Advertisement

Responsive mobile multiplayer - UDP or TCP?

Started by July 25, 2013 11:03 PM
7 comments, last by lerno 11 years, 4 months ago

I'm taking a second look at the architecture for my multiplayer game, and I'm revisiting pros/cons of using TCP vs UDP.

The game is currently using TCP/IP and that's what I'm used to. I used to work at one of the major poker networks and we had game servers running about 5000 players on each server instance without problems.

However, poker is very forgiving in terms of latency.

My current game is a sort of RPG/Strategy hybrid, where you move around on a world map of a fantasy world (reminiscent of the world map of old school RPGs such as Ultima 4 or early Final Fantasy).

Bandwidth usage / Simultaneous connections

Since the typical play time will be around 5-10 minutes a day(!), even a huge player base will only show a rather modest amount of simultaneous players.

In addition, the game is split into game worlds that each only hold around 100 players, so 1-2 simultaneous players in a single game world would probably be standard. Add to this that in general you only see the actions of players in the exact same world grid as yourself - and the world is 80x80, and it's easy to see that broadcasting results of a player's actions will only be a very modest addition to the bandwidth.

The hunt for responsiveness

Given the low requirements on simultaneous connections, we can look at the network as if there was just a single player.

Typically, a player will want to navigate around the map as fast as possible. This is especially true when "trading", i.e. moving from one well known village to another nearby village, trading goods. This could be something like "move west, move west, move north, trade, move south, move east, move east, trade" repeated over and over again.

Now, using a phone to play the game, even when the phone is connected to the same wifi router as the development computer, the time it takes to complete an action varies greatly in a seemingly random manner.

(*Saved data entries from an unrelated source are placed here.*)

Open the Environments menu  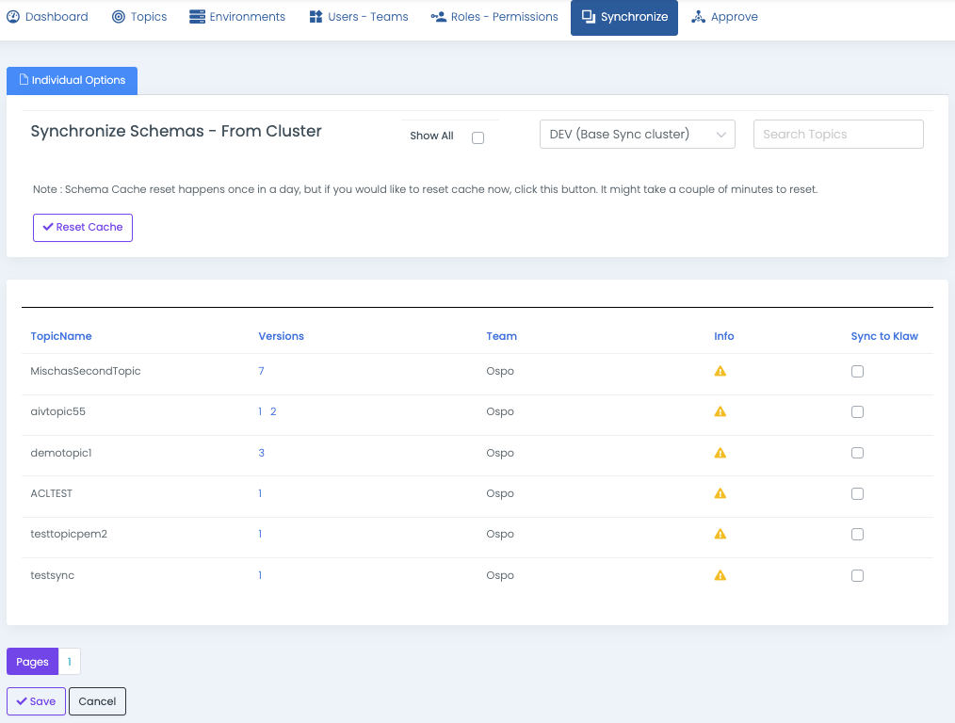pyautogui.click(x=237, y=17)
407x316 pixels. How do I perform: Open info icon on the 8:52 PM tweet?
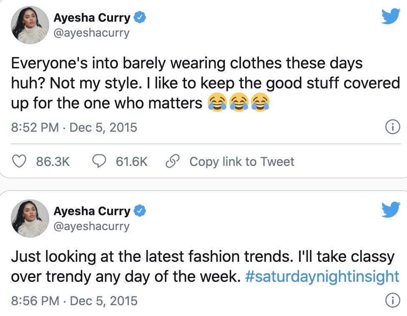[x=391, y=128]
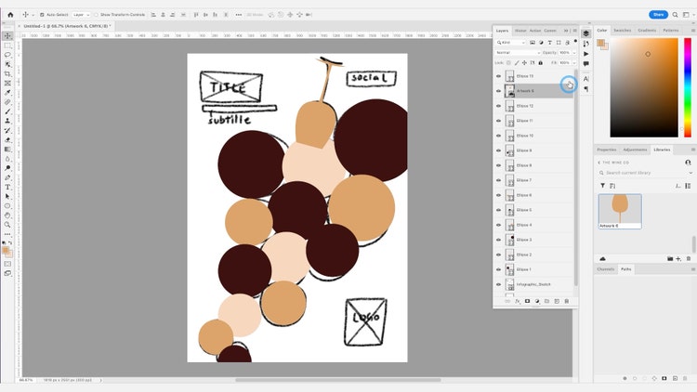The image size is (697, 392).
Task: Select the Artwork 6 library thumbnail
Action: [619, 210]
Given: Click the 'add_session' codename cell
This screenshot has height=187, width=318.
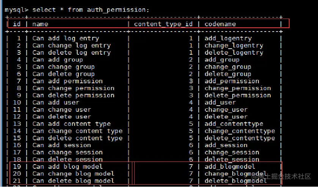Looking at the screenshot, I should point(226,145).
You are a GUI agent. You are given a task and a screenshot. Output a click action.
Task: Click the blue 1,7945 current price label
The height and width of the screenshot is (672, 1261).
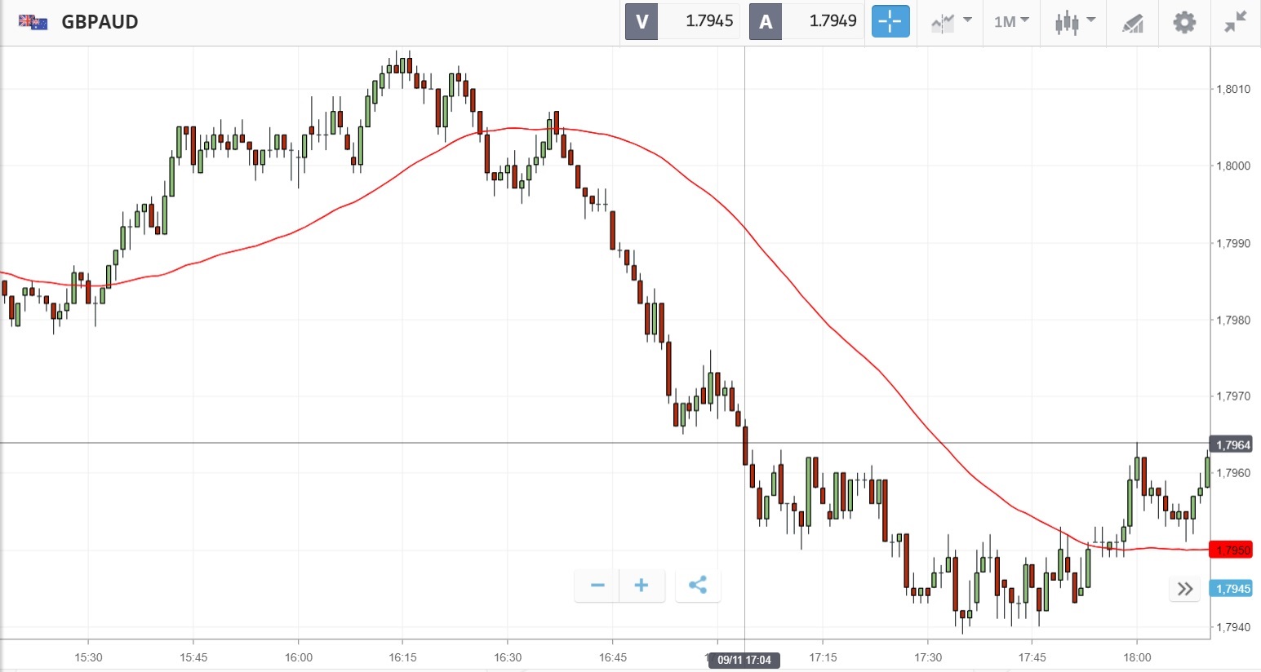pyautogui.click(x=1232, y=589)
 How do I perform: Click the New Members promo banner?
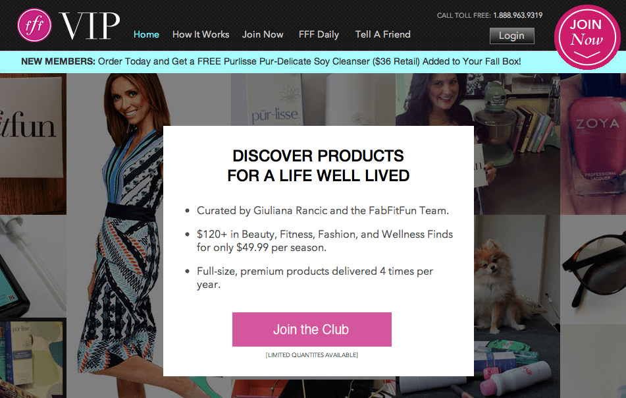pos(271,61)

Since turns are taken in quick succession, this random delay feels even more jarring.

Animation will help a bit

As long as the delay isn't too long, using an animation (as opposed to directly updating the position as in the development version), will help smoothen the experience.

The longer the delay, the more of the longer delays are hidden, but at the same time all movement will be slower.

Game design

The current design basically takes each collected commands from all players in a world and process them command by command, sending notifications and state updates after each command has processed ok.

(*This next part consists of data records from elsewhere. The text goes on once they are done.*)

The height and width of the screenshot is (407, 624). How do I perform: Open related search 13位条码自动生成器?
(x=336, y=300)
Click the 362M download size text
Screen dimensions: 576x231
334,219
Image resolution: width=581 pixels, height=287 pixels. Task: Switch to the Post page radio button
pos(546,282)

A client is guaranteed to either see a successful result, or get an "ActionFailed(<action type>, <reason>)" message back.

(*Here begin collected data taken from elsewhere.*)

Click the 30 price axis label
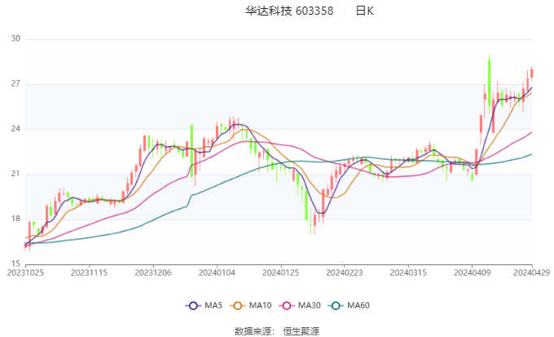 coord(15,38)
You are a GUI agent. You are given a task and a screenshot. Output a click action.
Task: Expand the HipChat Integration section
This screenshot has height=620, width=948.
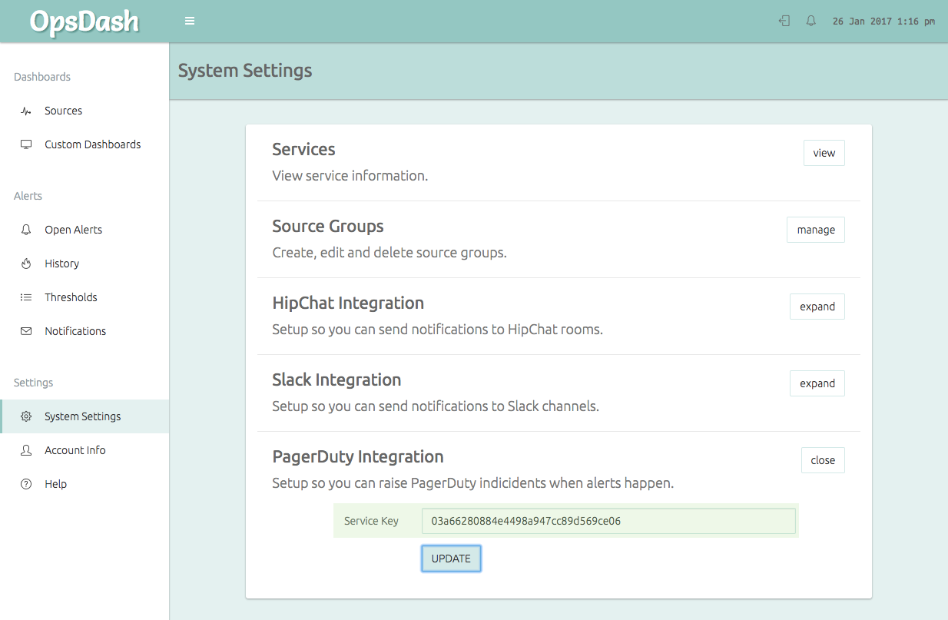(817, 307)
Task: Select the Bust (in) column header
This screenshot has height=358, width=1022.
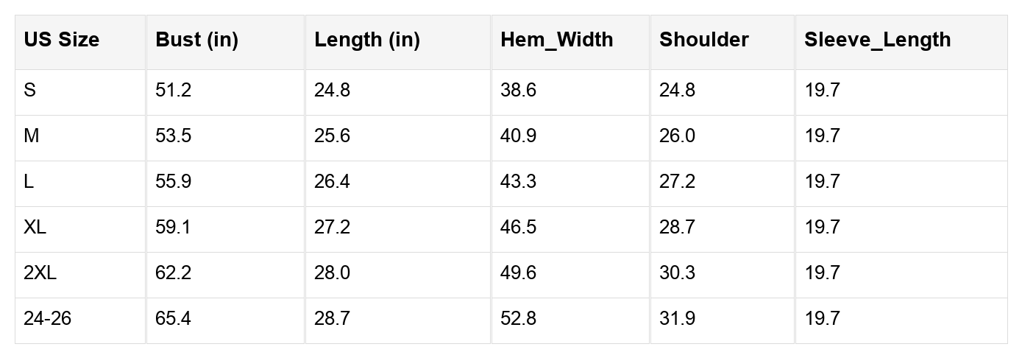Action: [x=196, y=40]
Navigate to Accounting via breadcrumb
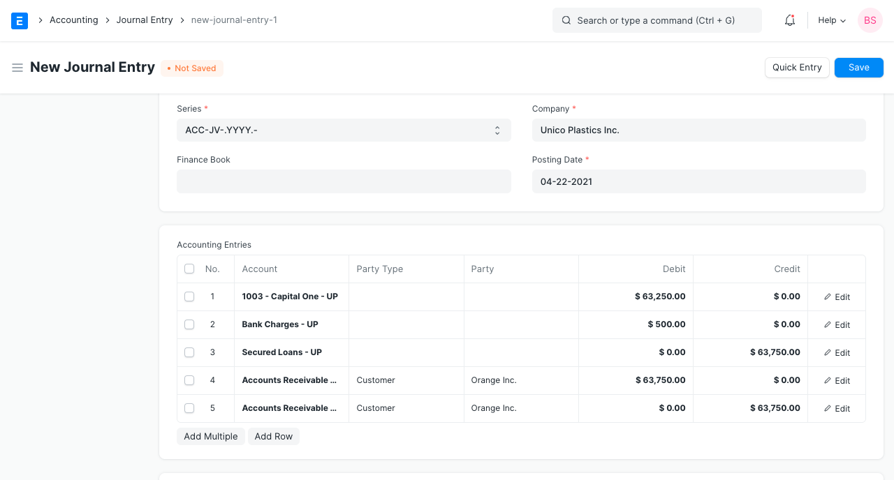The width and height of the screenshot is (894, 480). tap(74, 20)
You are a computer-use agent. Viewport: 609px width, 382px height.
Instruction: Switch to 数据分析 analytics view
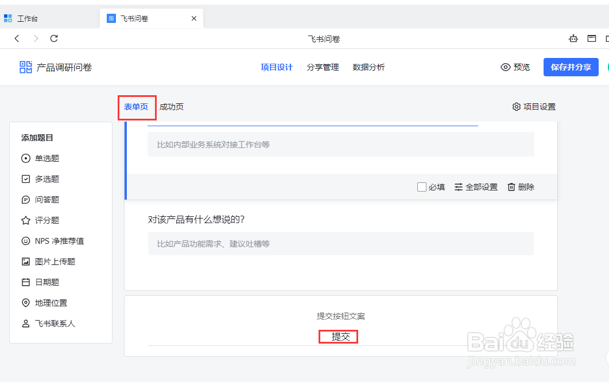pyautogui.click(x=369, y=67)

One of the fundamentals of the game is the fog of war. Initially, the entire map is hidden, and throughout a game (which may last over a month), each player gradually explores it. Secondly a player only sees other players in the exact same square.

Trying to imagine this game with UDP

Regardless of communications, it's essential that the client receives the server response to a move as there are three things that might happen that the client cannot predict:

1. The player clears part of the fog of war and reveals more of the map.

2. The player walks into a map location with one or more players, revealing their current sizes and more.

3. The player enters a part of the map that just changed due to another player's action (magic changed the environment, another player conquered that area, or built a fortification there)

4. Another player attacked, or in some other way constrained the player before the movement could be processed.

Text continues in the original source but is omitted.